THE PROBLEM
Write out the lines exactly, from the start of the records through the line containing "Action: click(x=117, y=14)", including that line, and leave the pictures out of your answer.

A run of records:
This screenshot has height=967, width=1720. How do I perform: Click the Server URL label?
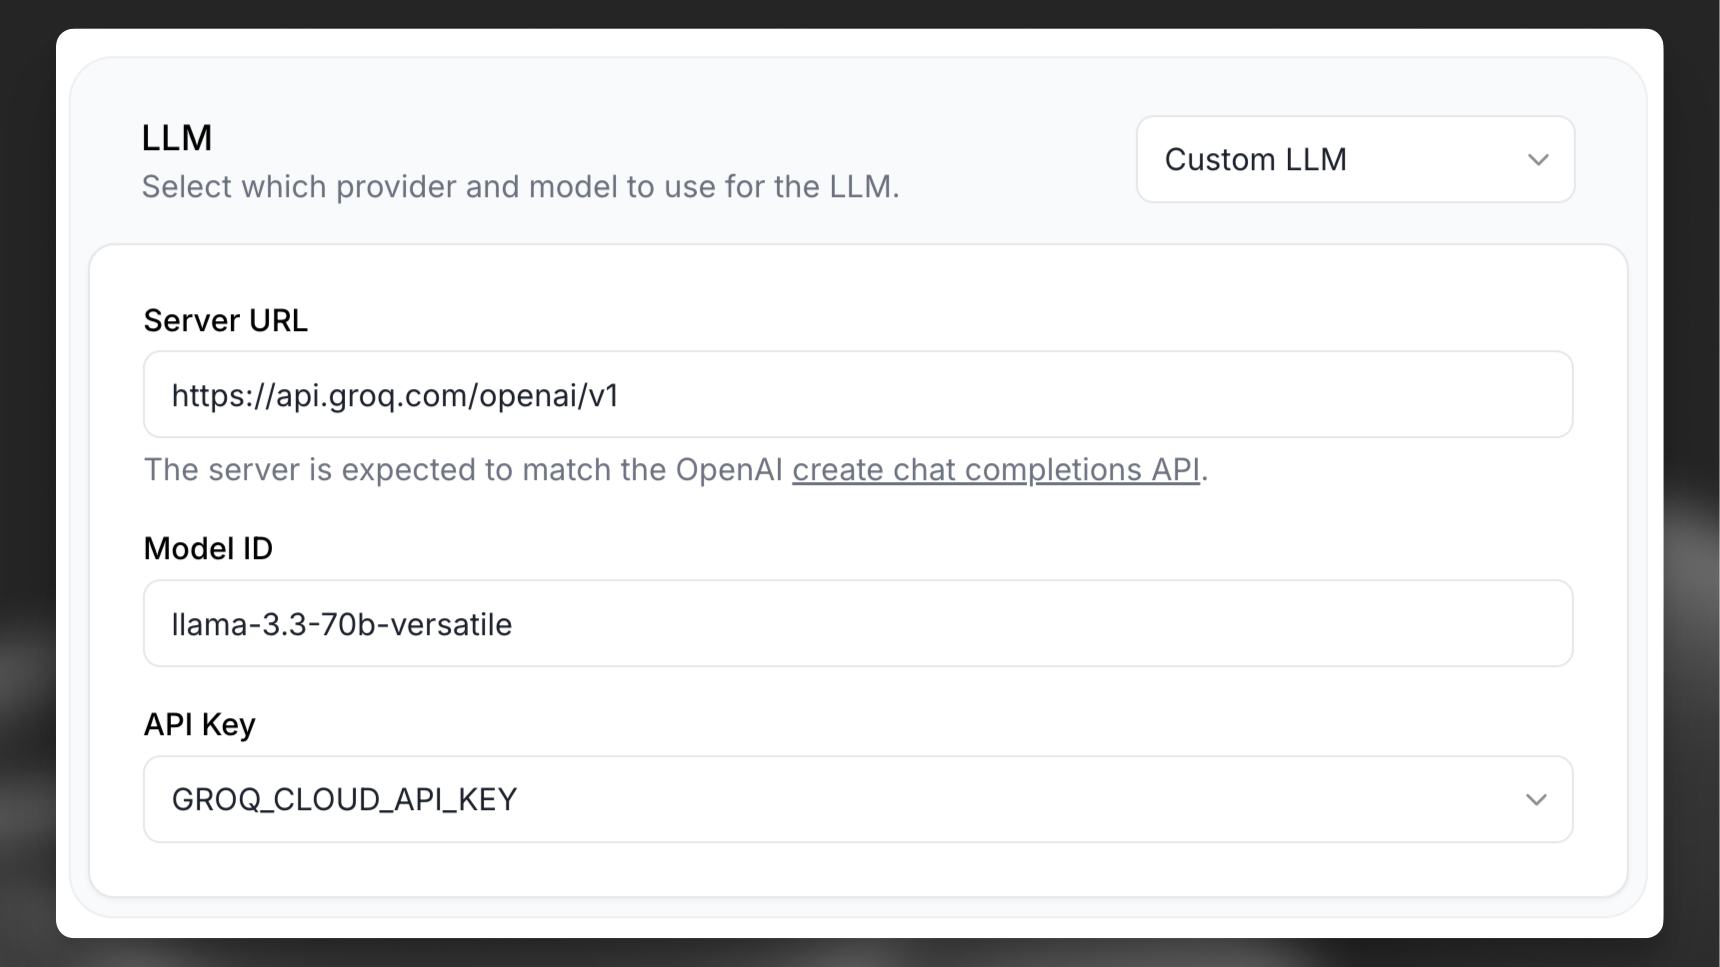pos(226,320)
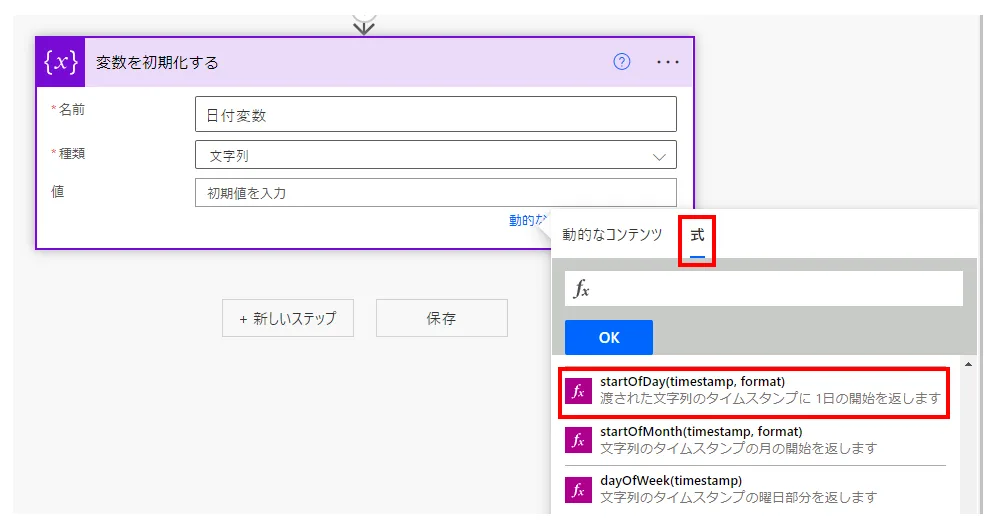
Task: Click the 値 field with 初期値を入力 placeholder
Action: (435, 193)
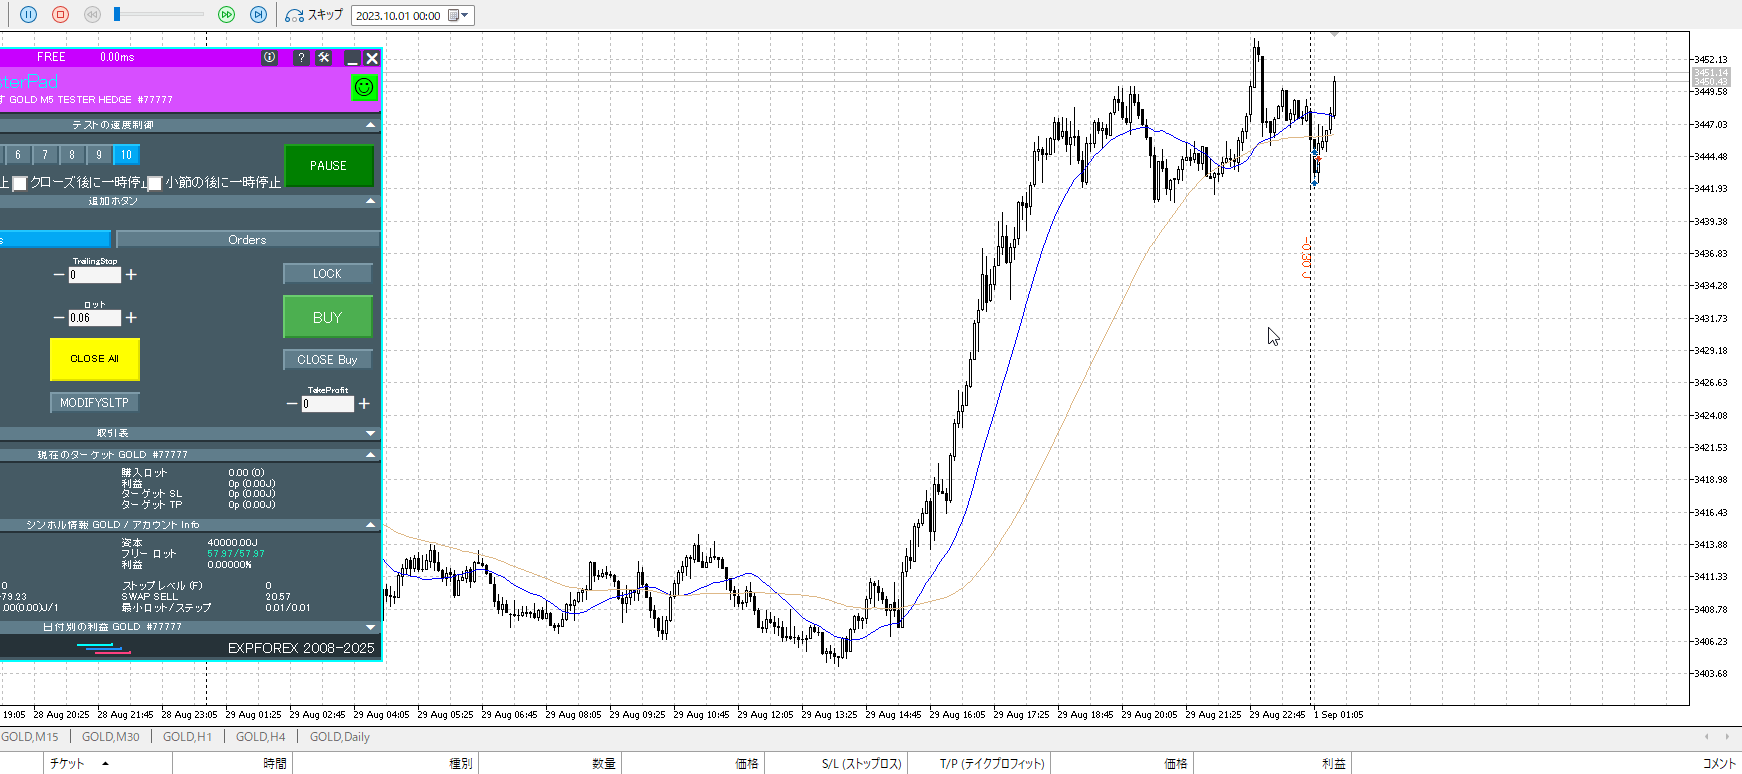The width and height of the screenshot is (1742, 774).
Task: Click the tester speed slider handle
Action: click(x=117, y=14)
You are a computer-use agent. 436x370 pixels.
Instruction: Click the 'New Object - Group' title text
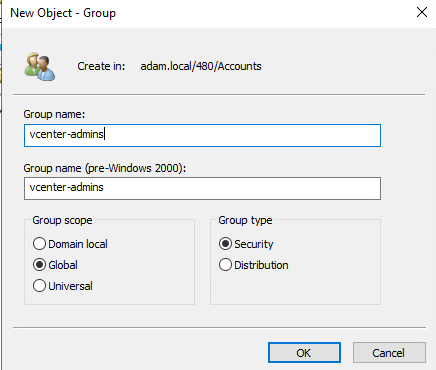(63, 13)
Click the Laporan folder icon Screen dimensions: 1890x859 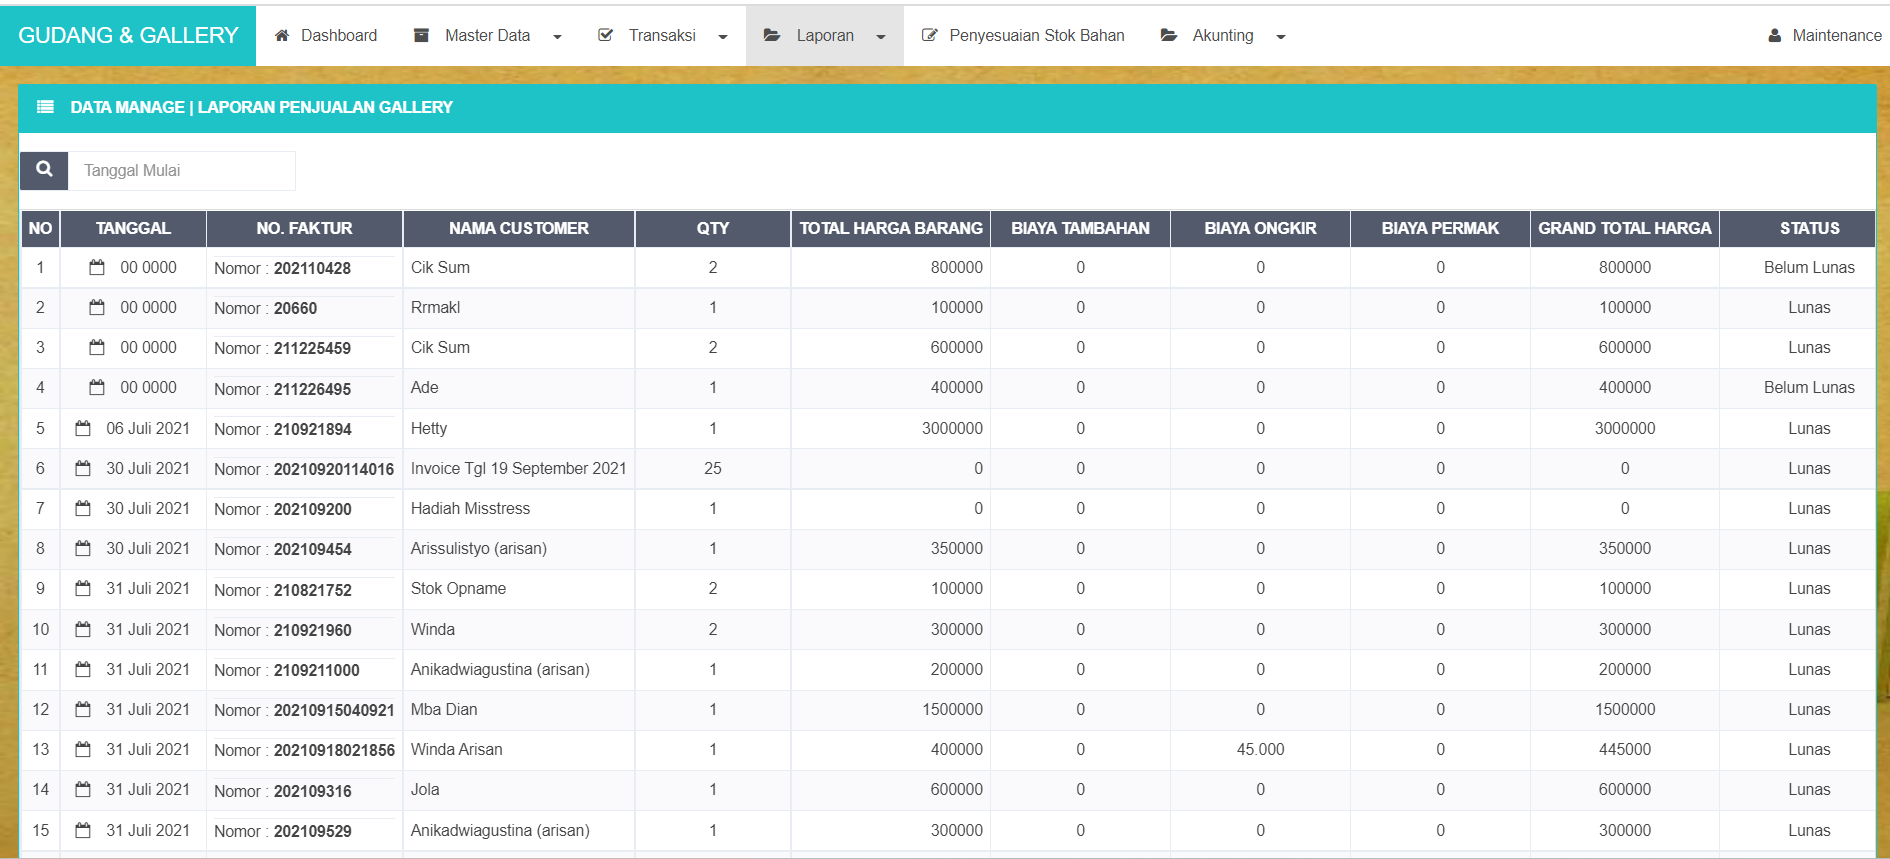tap(772, 36)
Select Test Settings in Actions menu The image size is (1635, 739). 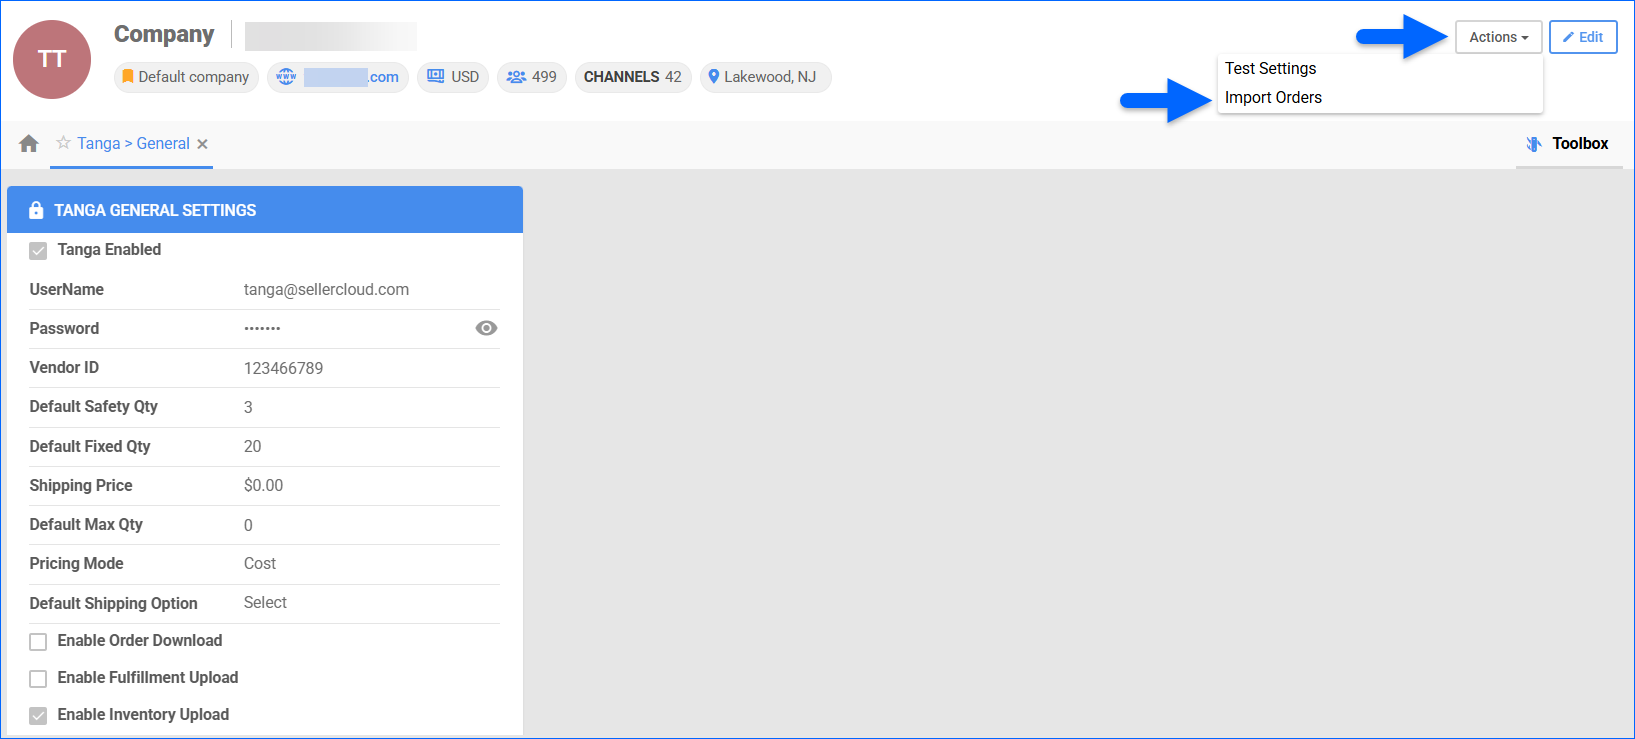(1270, 69)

ANSWER IN FULL
This screenshot has height=967, width=1720. How do I perform: Click the Server URL label?
pos(226,320)
Task: Click the 値 field with 初期値を入力 placeholder
Action: (435, 193)
The width and height of the screenshot is (1742, 774).
Task: Click the tester speed slider handle
Action: click(x=117, y=14)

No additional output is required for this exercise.